BEGIN
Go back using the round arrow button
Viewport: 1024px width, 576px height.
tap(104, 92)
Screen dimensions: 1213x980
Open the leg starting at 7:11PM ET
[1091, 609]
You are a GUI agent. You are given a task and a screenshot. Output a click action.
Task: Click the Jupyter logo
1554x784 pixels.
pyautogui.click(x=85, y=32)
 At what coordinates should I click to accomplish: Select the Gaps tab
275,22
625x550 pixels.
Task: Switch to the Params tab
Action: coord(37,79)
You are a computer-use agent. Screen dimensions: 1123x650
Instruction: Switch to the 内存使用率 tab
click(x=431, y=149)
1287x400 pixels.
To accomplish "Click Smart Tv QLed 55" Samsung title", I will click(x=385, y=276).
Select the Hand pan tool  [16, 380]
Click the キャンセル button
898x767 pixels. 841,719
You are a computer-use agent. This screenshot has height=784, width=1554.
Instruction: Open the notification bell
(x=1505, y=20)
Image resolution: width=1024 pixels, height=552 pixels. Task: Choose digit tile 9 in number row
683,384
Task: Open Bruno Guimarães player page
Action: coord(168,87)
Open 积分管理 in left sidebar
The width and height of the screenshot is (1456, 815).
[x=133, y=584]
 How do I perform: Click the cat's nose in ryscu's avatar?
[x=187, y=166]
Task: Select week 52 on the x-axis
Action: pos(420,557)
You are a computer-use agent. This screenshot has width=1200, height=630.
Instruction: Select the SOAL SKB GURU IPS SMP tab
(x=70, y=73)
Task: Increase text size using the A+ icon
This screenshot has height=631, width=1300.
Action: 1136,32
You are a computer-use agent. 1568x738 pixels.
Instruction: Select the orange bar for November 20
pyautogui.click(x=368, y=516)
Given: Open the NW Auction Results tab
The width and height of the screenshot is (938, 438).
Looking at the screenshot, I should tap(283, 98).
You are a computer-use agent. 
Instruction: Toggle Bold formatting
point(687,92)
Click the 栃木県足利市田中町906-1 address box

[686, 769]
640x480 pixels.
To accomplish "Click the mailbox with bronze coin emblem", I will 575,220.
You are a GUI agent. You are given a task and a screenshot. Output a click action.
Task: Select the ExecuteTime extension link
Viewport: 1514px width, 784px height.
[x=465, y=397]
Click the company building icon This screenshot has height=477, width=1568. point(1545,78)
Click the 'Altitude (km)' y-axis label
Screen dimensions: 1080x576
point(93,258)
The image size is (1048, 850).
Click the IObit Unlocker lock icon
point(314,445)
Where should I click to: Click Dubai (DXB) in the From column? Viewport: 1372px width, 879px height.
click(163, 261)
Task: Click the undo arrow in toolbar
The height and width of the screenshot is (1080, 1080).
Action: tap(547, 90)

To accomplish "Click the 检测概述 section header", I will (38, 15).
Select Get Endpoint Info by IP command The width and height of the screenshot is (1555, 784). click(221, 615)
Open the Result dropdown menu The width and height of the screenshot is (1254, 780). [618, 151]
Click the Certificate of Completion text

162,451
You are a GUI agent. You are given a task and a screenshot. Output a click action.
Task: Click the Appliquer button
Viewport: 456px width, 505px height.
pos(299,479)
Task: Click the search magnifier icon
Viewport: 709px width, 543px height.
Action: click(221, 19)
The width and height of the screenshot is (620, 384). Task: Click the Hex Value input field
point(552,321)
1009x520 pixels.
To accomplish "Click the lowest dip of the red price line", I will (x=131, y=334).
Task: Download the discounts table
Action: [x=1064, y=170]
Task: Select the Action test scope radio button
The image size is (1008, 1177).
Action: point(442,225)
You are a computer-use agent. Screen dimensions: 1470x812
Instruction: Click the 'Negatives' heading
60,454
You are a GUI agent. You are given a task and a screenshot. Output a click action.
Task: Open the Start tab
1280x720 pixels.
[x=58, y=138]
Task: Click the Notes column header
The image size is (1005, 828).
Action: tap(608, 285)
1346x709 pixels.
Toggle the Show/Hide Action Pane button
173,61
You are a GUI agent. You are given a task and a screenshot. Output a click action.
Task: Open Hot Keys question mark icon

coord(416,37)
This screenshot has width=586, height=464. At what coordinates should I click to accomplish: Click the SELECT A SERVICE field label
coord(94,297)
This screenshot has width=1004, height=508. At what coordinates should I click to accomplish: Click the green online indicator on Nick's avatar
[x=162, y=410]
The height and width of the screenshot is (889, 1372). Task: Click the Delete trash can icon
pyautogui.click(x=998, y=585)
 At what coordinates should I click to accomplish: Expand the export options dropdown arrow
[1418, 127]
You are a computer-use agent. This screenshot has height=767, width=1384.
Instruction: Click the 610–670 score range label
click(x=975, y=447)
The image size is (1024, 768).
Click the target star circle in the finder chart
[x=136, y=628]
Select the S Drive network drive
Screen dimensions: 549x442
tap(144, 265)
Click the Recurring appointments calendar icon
END
Please retype each entry above exactly as it is written.

Go back using the round arrow button
Viewport: 1024px width, 576px height.
tap(104, 92)
Screen dimensions: 1213x980
Open the leg starting at 7:11PM ET
[1091, 609]
You are a GUI agent. You are given a task and a screenshot. Output a click action.
Task: Click the Jupyter logo
1554x784 pixels.
pyautogui.click(x=85, y=32)
 At what coordinates should I click to accomplish: Select the Gaps tab
275,22
625x550 pixels.
Task: Switch to the Params tab
Action: coord(37,79)
You are a computer-use agent. Screen dimensions: 1123x650
Instruction: Switch to the 内存使用率 tab
click(x=431, y=149)
1287x400 pixels.
To accomplish "Click Smart Tv QLed 55" Samsung title", I will click(x=385, y=276).
Select the Hand pan tool  [16, 380]
Click the キャンセル button
898x767 pixels. 841,719
You are a computer-use agent. This screenshot has height=784, width=1554.
Instruction: Open the notification bell
(x=1505, y=20)
Image resolution: width=1024 pixels, height=552 pixels. Task: Choose digit tile 9 in number row
683,384
Task: Open Bruno Guimarães player page
Action: coord(168,87)
Open 积分管理 in left sidebar
The width and height of the screenshot is (1456, 815).
[x=133, y=584]
 How do I perform: Click the cat's nose in ryscu's avatar?
[x=187, y=166]
Task: Select week 52 on the x-axis
Action: pos(420,557)
You are a computer-use agent. This screenshot has width=1200, height=630.
Instruction: Select the SOAL SKB GURU IPS SMP tab
(x=70, y=73)
Task: Increase text size using the A+ icon
This screenshot has height=631, width=1300.
Action: 1136,32
You are a computer-use agent. 1568x738 pixels.
Instruction: Select the orange bar for November 20
pyautogui.click(x=368, y=516)
Given: Open the NW Auction Results tab
The width and height of the screenshot is (938, 438).
Looking at the screenshot, I should tap(283, 98).
You are a computer-use agent. 
Instruction: Toggle Bold formatting
point(687,92)
Click the 栃木県足利市田中町906-1 address box

[686, 769]
640x480 pixels.
To accomplish "Click the mailbox with bronze coin emblem", I will 575,220.
You are a GUI agent. You are given a task and a screenshot. Output a click action.
Task: Select the ExecuteTime extension link
Viewport: 1514px width, 784px height.
[x=465, y=397]
Click the company building icon This screenshot has height=477, width=1568. point(1545,78)
Click the 'Altitude (km)' y-axis label
Screen dimensions: 1080x576
point(93,258)
The image size is (1048, 850).
Click the IObit Unlocker lock icon
point(314,445)
Where should I click to: Click Dubai (DXB) in the From column? Viewport: 1372px width, 879px height.
click(163, 261)
Task: Click the undo arrow in toolbar
The height and width of the screenshot is (1080, 1080).
Action: tap(547, 90)

To accomplish "Click the 检测概述 section header", I will (38, 15).
Select Get Endpoint Info by IP command The width and height of the screenshot is (1555, 784). click(221, 615)
Open the Result dropdown menu The width and height of the screenshot is (1254, 780). [618, 151]
Click the Certificate of Completion text

162,451
You are a GUI agent. You are given a task and a screenshot. Output a click action.
Task: Click the Appliquer button
Viewport: 456px width, 505px height.
pos(299,479)
Task: Click the search magnifier icon
Viewport: 709px width, 543px height.
Action: click(221, 19)
The width and height of the screenshot is (620, 384). Task: Click the Hex Value input field
point(552,321)
1009x520 pixels.
To accomplish "Click the lowest dip of the red price line", I will (x=131, y=334).
Task: Download the discounts table
Action: [x=1064, y=170]
Task: Select the Action test scope radio button
The image size is (1008, 1177).
Action: point(442,225)
You are a computer-use agent. Screen dimensions: 1470x812
Instruction: Click the 'Negatives' heading
60,454
You are a GUI agent. You are given a task and a screenshot. Output a click action.
Task: Open the Start tab
1280x720 pixels.
[x=58, y=138]
Task: Click the Notes column header
The image size is (1005, 828).
Action: tap(608, 285)
1346x709 pixels.
Toggle the Show/Hide Action Pane button
173,61
You are a GUI agent. You are given a task and a screenshot. Output a click action.
Task: Open Hot Keys question mark icon

coord(416,37)
This screenshot has width=586, height=464. At what coordinates should I click to accomplish: Click the SELECT A SERVICE field label
coord(94,297)
This screenshot has width=1004, height=508. At what coordinates should I click to accomplish: Click the green online indicator on Nick's avatar
[x=162, y=410]
The height and width of the screenshot is (889, 1372). Task: Click the Delete trash can icon
pyautogui.click(x=998, y=585)
 At what coordinates should I click to accomplish: Expand the export options dropdown arrow
[1418, 127]
You are a computer-use agent. This screenshot has height=767, width=1384.
Instruction: Click the 610–670 score range label
click(x=975, y=447)
The image size is (1024, 768).
Click the target star circle in the finder chart
[x=136, y=628]
Select the S Drive network drive
Screen dimensions: 549x442
tap(144, 265)
Click the Recurring appointments calendar icon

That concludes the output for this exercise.